I will not pretend that a trash pit in the yard held no attraction for a young boy who now had cause and opportunity, after all, to discover what happened when a glass jug met a toilet bowl at considerable velocity, or to see how deeply a car battery could be made to penetrate a television screen, and who now had something to shoot at with his BB gun besides birds and siblings, just as the latter now had something to shoot at besides him. We took to the hole with air rifles and hammers and even the axe whenever my father was gone, glad to be free of the need to convince him every ten minutes or so of our attention to whatever senseless labor he had assigned us that day, and we aimed every trip to turn the garbage down there into an undifferentiated gravel by means of our violence and our joy.
I trust that our violence would have been adequate to the task, but we were shorted on the joy. We soon enough saw that a country trash pit contained fewer friends than had the underground pipes back in town, and that the promise of a slow death by septicemia was no replacement for the glamour of a quick one by sewer gas. We saw as well that the passerby’s eye sought out signs of humanity in the countryside, rather than the advertised delights of a flora and fauna that in truth only annoyed and oppressed him.

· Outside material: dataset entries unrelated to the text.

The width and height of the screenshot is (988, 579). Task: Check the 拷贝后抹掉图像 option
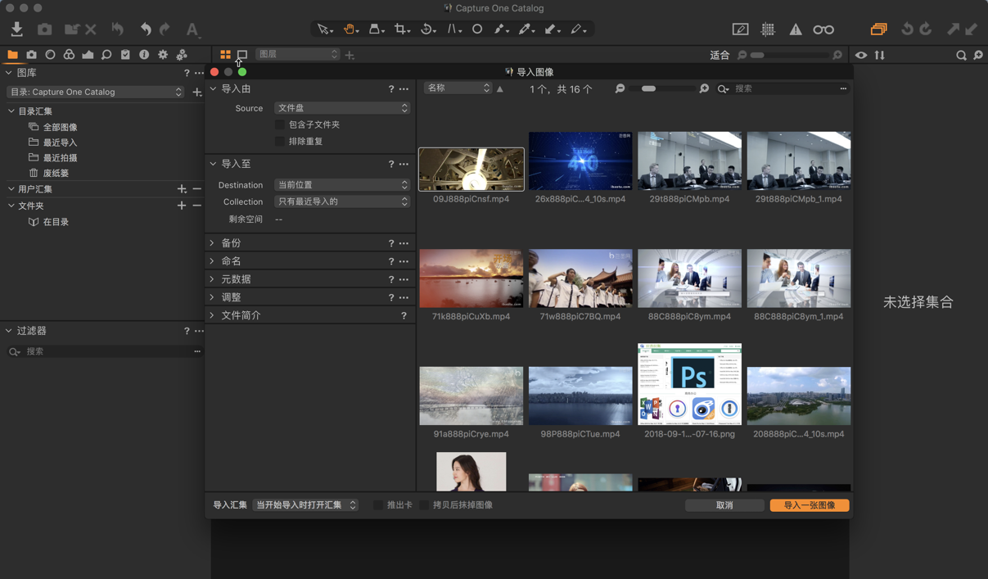(x=423, y=505)
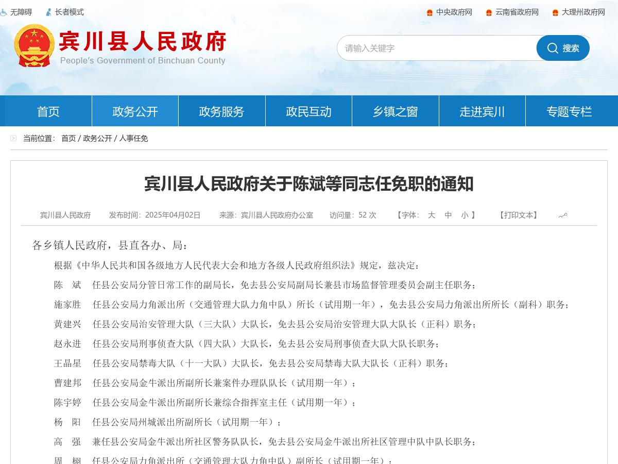Click the emblem icon beside 大理州政府网
This screenshot has height=464, width=618.
pos(555,12)
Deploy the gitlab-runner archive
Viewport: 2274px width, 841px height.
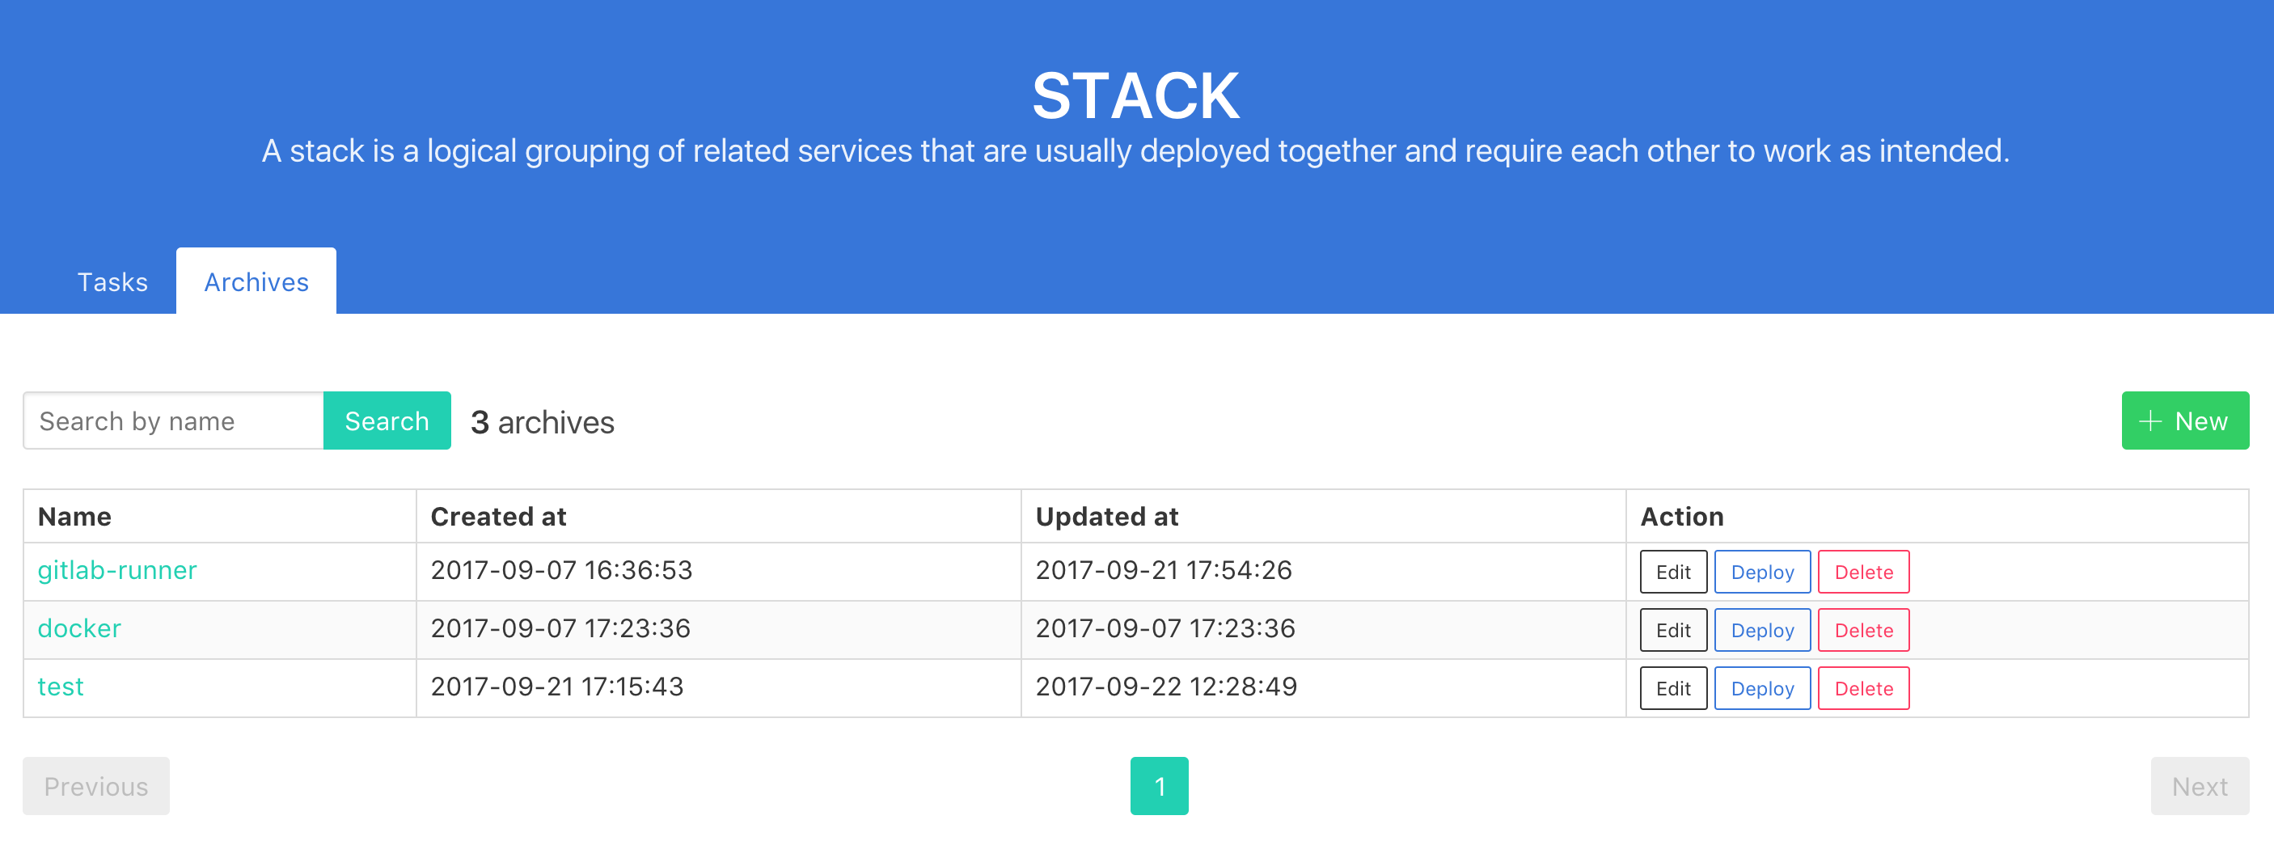click(1762, 572)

Each honk heard from the road below, even when there was no derision in it, reminded us that our debasement in this place was far more public than it ever had been in town. We had supposed ourselves hidden in the wilderness, but we, like those cruel walls we felt thicken each summer and then thin when winter came on, like the cars and the weeds and the wreckage that surrounded our tin-hatted treachery, like the pit in which we cavorted with our waste, were undeniably a spectacle, gawked at like any other. Ridiculed by the ignorant, pitied by the less so, we occasionally met with a certain mortified and honkless recognition.